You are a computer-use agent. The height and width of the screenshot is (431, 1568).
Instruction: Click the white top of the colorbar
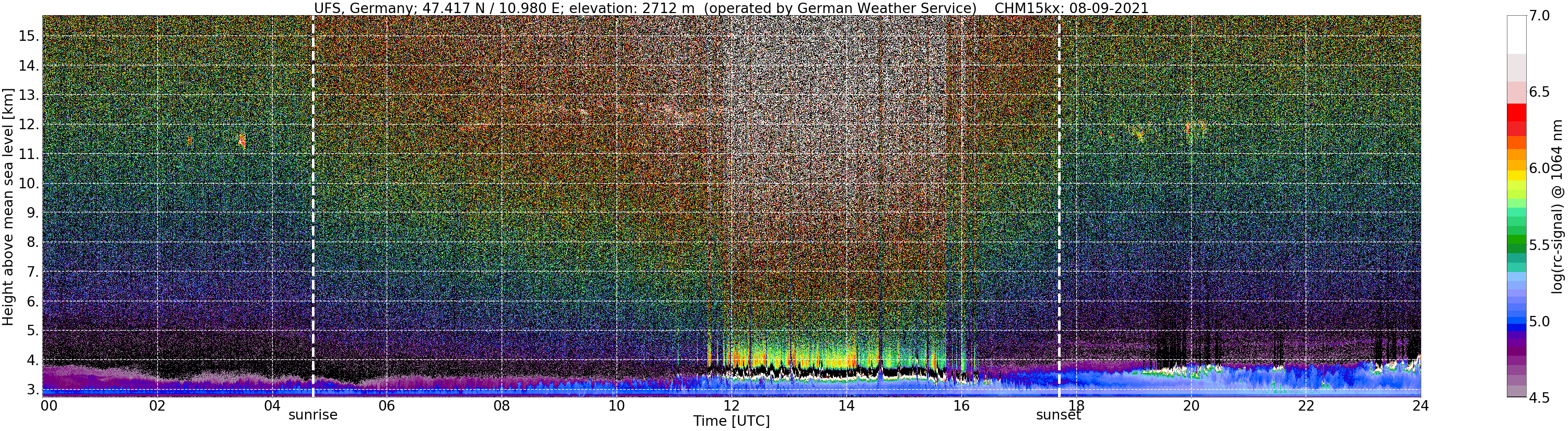1516,33
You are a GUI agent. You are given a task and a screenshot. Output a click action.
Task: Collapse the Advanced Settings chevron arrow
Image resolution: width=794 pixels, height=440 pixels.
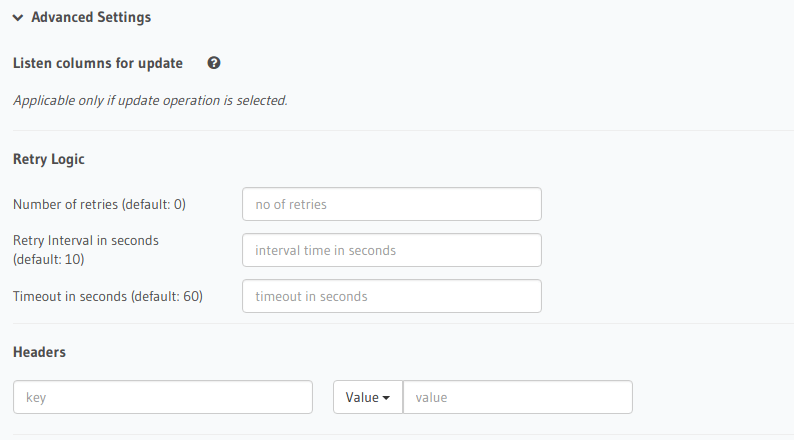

--------------------------------

▶ [Exercise aim] Go through the records and report each line that contains "height".

▶ [Exercise result]
You are a computer-use agent. The height and width of the screenshot is (431, 1568).
Image resolution: width=794 pixels, height=440 pixels.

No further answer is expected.